··· Extracted data
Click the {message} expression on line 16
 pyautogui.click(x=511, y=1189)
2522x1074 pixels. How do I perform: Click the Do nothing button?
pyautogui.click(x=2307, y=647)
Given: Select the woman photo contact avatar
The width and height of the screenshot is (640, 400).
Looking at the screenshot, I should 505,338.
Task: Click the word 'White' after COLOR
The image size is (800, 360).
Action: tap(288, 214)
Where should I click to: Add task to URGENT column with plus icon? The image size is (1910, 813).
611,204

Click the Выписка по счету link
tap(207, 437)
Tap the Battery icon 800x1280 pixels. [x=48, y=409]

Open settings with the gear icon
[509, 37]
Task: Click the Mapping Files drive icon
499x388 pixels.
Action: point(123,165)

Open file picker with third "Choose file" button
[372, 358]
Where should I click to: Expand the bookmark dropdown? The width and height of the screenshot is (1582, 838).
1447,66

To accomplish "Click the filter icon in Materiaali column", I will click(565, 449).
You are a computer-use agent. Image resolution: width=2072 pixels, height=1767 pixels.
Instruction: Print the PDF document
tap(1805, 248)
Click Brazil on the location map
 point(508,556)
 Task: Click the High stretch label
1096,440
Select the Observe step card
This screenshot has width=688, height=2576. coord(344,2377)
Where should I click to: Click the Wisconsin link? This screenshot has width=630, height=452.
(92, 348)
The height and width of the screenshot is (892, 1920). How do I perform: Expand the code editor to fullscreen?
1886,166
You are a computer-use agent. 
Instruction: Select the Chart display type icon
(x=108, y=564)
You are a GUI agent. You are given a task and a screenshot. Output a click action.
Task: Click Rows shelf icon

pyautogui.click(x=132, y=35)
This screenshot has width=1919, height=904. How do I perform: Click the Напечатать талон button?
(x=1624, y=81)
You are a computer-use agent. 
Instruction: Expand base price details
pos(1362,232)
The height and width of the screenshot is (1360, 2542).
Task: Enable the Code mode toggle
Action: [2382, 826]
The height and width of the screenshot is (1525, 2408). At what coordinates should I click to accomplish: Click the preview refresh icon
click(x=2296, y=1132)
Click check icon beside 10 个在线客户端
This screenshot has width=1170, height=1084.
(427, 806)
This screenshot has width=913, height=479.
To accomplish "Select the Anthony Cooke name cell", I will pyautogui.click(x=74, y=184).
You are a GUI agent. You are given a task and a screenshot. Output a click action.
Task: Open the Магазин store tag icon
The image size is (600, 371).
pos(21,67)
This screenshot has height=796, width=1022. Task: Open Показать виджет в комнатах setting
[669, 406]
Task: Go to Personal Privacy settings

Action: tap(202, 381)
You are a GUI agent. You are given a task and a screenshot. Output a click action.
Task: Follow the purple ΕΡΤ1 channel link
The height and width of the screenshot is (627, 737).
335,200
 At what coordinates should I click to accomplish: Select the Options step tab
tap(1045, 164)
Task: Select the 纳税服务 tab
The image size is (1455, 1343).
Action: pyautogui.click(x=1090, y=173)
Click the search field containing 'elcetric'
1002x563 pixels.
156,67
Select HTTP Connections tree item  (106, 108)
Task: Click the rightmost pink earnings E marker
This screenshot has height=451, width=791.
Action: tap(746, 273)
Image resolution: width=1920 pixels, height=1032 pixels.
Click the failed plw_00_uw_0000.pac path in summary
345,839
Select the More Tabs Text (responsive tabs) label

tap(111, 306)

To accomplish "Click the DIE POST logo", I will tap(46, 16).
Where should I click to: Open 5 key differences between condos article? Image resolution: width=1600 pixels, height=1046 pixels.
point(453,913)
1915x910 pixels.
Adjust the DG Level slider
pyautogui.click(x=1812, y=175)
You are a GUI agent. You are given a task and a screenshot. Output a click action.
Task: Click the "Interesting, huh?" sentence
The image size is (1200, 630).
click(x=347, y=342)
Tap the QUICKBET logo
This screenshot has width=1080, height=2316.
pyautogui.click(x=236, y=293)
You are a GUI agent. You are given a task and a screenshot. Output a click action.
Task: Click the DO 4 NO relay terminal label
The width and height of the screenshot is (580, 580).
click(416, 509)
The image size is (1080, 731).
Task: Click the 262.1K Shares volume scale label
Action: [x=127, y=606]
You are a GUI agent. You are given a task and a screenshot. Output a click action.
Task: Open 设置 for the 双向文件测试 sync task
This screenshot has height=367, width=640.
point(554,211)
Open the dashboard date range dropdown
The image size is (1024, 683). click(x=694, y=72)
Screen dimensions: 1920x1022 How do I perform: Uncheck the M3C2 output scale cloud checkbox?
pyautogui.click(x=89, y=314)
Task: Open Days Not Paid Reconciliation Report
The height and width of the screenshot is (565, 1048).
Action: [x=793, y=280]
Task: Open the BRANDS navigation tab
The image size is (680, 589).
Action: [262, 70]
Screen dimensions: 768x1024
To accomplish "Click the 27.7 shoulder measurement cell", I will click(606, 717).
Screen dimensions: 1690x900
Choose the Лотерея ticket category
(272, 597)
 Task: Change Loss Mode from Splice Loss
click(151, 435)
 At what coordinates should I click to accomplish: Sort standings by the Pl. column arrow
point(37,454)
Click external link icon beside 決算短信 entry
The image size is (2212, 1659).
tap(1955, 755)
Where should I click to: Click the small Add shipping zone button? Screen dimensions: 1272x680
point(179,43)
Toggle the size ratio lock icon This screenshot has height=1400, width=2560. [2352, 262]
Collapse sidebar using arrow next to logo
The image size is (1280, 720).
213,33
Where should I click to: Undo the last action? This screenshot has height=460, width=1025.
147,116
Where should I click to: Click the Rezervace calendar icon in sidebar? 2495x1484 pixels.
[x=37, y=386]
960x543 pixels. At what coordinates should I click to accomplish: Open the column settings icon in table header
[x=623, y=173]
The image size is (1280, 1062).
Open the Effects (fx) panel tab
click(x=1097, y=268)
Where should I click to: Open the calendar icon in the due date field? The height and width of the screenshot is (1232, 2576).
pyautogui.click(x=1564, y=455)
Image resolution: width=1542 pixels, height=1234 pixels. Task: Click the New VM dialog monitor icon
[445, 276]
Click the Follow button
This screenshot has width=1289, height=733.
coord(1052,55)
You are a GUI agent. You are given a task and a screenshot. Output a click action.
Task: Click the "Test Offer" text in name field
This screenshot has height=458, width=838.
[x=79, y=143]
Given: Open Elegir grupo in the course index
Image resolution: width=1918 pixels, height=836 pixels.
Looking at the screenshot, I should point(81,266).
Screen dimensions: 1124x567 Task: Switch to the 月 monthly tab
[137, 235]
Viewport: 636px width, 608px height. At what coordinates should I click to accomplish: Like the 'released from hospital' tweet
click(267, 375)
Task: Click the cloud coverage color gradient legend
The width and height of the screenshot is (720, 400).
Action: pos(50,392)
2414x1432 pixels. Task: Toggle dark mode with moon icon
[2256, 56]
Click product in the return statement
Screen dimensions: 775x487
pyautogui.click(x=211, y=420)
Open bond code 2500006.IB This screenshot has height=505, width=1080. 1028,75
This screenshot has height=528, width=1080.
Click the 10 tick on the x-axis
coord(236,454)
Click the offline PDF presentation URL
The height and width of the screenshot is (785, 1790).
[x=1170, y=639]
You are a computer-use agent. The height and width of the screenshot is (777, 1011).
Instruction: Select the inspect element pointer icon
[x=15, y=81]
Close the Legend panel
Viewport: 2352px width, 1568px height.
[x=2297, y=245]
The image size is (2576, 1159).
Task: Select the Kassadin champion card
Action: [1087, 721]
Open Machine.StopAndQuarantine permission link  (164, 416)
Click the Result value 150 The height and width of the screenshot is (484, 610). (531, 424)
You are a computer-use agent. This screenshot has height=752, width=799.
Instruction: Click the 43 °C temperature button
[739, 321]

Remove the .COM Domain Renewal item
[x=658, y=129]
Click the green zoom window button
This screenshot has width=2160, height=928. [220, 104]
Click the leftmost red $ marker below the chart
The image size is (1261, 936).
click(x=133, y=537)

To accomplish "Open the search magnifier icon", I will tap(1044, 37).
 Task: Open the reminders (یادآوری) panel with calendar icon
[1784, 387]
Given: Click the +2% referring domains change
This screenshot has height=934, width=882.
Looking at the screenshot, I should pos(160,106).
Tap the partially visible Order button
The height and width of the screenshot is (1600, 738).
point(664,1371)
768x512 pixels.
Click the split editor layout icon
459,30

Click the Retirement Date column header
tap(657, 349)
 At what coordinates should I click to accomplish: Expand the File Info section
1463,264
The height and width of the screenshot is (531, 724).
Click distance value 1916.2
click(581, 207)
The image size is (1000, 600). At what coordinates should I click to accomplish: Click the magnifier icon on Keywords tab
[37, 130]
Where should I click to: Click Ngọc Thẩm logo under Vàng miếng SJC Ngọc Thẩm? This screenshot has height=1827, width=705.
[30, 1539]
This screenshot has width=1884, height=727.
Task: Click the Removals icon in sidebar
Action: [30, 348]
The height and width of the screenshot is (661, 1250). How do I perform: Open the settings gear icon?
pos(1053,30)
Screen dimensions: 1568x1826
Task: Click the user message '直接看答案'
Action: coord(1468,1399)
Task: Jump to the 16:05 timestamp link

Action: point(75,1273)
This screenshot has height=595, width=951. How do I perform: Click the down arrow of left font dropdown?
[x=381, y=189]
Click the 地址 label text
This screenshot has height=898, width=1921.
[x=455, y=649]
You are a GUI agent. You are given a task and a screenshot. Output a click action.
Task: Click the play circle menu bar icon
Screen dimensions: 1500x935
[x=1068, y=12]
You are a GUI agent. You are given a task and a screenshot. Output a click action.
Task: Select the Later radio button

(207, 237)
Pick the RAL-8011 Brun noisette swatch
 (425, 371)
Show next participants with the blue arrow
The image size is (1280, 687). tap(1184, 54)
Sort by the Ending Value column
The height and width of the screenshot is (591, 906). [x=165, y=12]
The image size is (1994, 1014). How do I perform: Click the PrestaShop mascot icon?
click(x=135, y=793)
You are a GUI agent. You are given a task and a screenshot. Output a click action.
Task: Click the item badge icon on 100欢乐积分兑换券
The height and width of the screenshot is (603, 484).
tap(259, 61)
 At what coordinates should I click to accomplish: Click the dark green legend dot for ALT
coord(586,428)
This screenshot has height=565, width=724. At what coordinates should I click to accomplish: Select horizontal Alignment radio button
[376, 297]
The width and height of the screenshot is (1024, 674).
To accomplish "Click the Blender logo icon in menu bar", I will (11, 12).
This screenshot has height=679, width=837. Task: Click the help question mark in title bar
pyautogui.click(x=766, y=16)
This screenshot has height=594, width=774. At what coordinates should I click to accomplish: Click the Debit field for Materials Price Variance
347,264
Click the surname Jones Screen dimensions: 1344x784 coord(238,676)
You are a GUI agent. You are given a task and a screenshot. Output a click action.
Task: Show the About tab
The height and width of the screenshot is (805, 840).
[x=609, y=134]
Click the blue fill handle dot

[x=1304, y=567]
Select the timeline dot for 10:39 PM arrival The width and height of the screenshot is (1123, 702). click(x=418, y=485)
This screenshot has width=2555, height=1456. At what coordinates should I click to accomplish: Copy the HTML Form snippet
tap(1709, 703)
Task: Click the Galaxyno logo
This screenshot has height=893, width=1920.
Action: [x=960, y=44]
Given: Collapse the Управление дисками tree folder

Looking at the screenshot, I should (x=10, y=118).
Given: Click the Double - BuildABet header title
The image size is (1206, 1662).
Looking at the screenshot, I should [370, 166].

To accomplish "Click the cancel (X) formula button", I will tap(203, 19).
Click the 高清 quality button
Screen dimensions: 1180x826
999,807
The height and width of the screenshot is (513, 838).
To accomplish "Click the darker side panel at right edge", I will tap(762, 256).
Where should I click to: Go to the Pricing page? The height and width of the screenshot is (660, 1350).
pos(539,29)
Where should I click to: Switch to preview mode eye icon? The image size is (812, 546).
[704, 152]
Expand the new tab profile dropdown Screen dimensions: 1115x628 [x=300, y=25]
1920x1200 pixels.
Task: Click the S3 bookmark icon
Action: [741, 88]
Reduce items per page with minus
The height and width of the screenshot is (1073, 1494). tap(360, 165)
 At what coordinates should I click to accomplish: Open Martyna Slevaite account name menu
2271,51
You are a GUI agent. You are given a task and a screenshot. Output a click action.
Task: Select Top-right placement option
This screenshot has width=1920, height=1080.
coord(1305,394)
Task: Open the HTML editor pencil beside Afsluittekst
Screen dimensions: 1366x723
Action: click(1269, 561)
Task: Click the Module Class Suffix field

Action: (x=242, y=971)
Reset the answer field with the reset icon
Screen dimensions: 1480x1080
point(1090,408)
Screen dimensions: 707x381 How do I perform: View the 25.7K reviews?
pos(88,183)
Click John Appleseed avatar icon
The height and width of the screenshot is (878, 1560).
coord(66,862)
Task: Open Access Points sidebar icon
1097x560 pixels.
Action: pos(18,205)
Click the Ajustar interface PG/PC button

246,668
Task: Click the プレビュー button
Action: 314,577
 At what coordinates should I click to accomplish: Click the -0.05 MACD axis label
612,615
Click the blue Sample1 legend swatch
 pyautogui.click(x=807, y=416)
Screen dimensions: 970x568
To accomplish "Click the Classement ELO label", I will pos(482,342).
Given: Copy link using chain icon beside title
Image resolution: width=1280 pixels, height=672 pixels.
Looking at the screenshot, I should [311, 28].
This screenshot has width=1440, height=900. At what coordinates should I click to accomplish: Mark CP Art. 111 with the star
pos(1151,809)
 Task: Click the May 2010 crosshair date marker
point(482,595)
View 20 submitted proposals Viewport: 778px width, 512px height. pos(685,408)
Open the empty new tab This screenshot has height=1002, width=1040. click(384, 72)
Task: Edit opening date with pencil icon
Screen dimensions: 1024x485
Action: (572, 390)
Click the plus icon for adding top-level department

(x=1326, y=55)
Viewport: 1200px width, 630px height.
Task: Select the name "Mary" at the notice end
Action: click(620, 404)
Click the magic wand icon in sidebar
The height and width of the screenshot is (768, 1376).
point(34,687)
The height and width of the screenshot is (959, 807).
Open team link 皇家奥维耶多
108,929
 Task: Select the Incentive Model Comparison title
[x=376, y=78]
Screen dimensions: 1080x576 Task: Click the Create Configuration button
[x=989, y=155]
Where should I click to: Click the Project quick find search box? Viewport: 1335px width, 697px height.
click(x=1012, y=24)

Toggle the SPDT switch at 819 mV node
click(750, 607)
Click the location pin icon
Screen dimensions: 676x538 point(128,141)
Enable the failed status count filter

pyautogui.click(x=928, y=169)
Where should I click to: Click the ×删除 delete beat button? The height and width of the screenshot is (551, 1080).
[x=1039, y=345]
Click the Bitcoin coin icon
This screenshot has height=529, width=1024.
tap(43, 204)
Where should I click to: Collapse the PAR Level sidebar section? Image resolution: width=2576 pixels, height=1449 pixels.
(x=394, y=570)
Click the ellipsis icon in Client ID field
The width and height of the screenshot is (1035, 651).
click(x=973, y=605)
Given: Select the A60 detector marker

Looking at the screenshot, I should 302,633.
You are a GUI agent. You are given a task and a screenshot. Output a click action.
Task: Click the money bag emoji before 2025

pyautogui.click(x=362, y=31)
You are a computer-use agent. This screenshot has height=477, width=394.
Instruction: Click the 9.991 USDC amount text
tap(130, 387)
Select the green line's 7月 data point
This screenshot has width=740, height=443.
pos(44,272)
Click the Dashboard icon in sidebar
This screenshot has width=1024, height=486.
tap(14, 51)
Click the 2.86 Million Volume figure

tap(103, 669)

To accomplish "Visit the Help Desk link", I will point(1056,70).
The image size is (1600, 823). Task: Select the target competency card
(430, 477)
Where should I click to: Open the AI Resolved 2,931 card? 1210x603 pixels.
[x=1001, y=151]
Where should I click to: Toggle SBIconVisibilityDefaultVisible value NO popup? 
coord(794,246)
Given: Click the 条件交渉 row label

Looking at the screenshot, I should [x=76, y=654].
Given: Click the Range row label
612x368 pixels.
······
Written problem: Rewrite the rows from the line with "Show next participants with the blue arrow" to the line with "coord(586,428)", replacing "mascot" with "logo" and leaving everything else unchanged.

Exercise solution:
Show next participants with the blue arrow
The image size is (1280, 687). tap(1184, 54)
Sort by the Ending Value column
The height and width of the screenshot is (591, 906). [x=165, y=12]
The image size is (1994, 1014). How do I perform: Click the PrestaShop logo icon?
click(x=135, y=793)
You are a GUI agent. You are given a task and a screenshot. Output a click action.
Task: Click the item badge icon on 100欢乐积分兑换券
The height and width of the screenshot is (603, 484).
tap(259, 61)
 At what coordinates should I click to accomplish: Click the dark green legend dot for ALT
coord(586,428)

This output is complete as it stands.